Yesterday, the Ninth Circuit held oral arguments in Arizona Dream Act Coalition v. Brewer. This case involves Arizona’s denial of driver’s license to DACA beneficiaries. During arguments, Judge Harry Pregerson implied that opposition to DACA “comes down to racism.”
Arizona has incurred no ill effects because of the new, legal Dreamer drivers, said Judge Harry Pregerson.
“Nothing horrible has happened on the highways of Arizona,” said Pregerson, who was appointed to the 9th Circuit in 1979 by President Carter.
Pregerson asked why Arizona continued to try to deny benefits to Dreamers. “Does it come down to racism? Does it come down to discrimination against these people? What else does it come down to?” he asked.
“Judge, I wish you wouldn’t say things like that,” Arizona Assistant Atty. Gen. Dominic Draye replied.
“I’m saying it because it’s the truth.”
Near the end of the hearing, Pregerson continued to push the attorneys toward discussing what Arizona’s decision would mean to thousands of people.
“They’re part of our culture, they’ve gone to our schools, they’ve made contributions,” Pregerson said. “The bottom line is, if there’s individual [scrutiny] of each eligible person who seeks the benefits of DACA, I guess that’s a terrible thing.”
You can watch the clip here, starting at around 2:23:38.

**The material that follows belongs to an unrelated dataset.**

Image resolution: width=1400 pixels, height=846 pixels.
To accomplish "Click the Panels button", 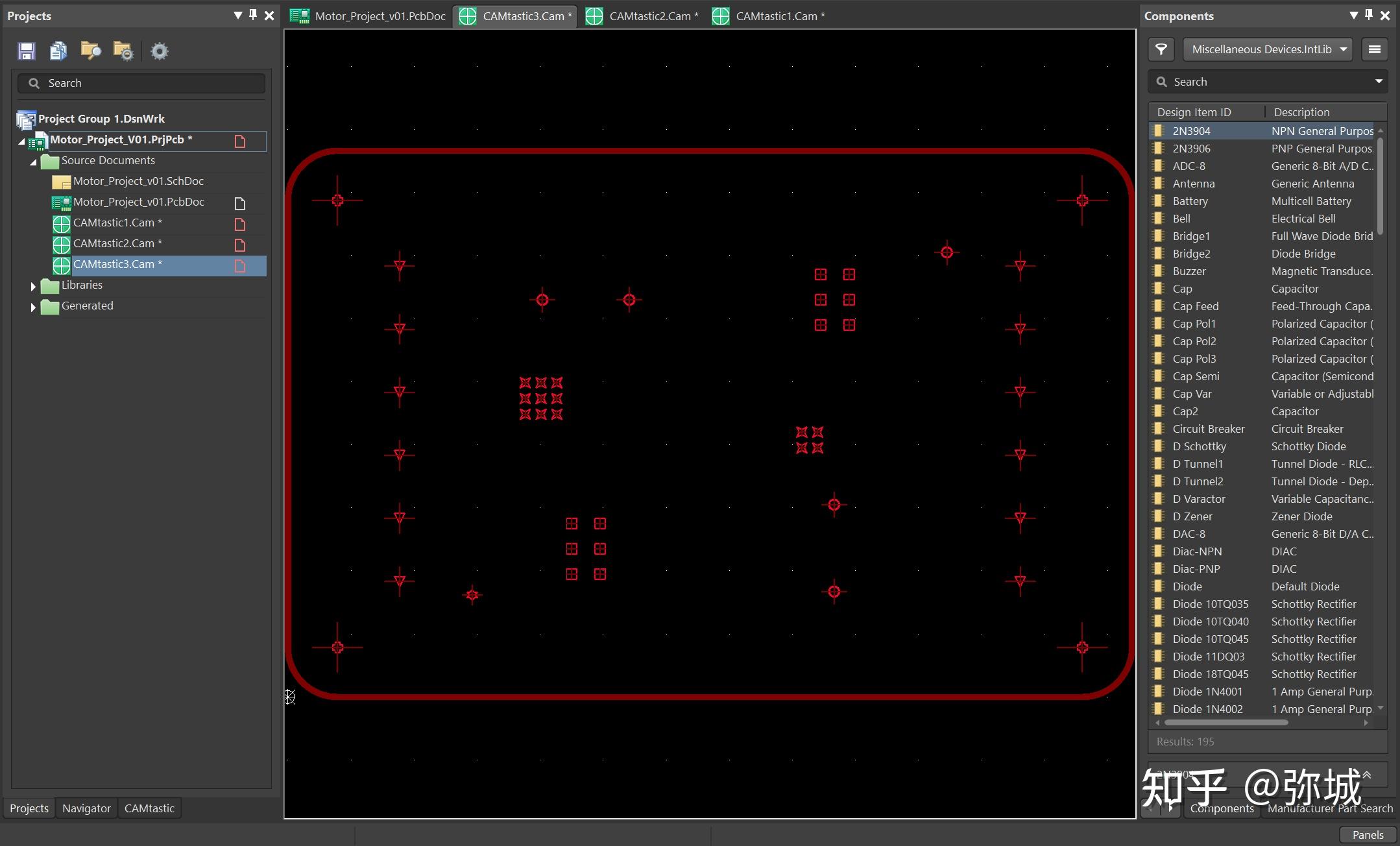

During oral arguments in Texas v. United states last week, fellow Carter-appointee Judge Carolyn King made a similar comment that Texas just doesn’t want DAPA beneficiaries to work:
U.S. Circuit Judge Carolyn King, the lone Democratic appointee to the panel, was skeptical. The states aren’t “contesting their ability to stay here. They can stay,” King said. “What you don’t want them to do is able to work.” “That’s the key,” she added.
An equally-stunned Texas SG Scott Keller calmly replied that this wasn’t the case at all.
These questions reflect an increasingly common theme in high-stakes separations of powers litigation. In King v. Burwell, one of the most important, if not the leading argument, was that the invalidation of the IRS rule would take away the healthcare of eight million people. The Solicitor General made this point in his brief, and an amicus brief was filed explaining how many people would die if the Court reversed the Fourth Circuit.
Likewise, the valence surrounding the challenge to DAPA has been that aliens would be unable to work, and could not come out of the shadows.Outside the Fifth Circuit last week, there were hundreds of demonstrators, and a marching band that you could hear on the audio. I appeared on Al Jazeera America after Judge Hanen’s ruling, and was asked over and over again why poor, innocent immigrants should be denied this status.
The two comments from Judges Pregerson and King, however, take this popular perception to the next level. Rather than simply acknowledging the consequences of the cases if the states prevail, the Judges charge the states with the bare animus to harm people based on their race and alienage status. This is common fare for MSNBC and Salon, but is beyond the pale for judges.
It’s unavoidable that separation-of-powers challenges are always clouded by the consequences of the decision–if the Court invalidates or upholds X, then people will be harmed. That’s fine, and courts often do consider that in their judgment. But it is wildly inappropriate for Judges without any evidence to baldly state that the states did X for the sole purpose of harming people.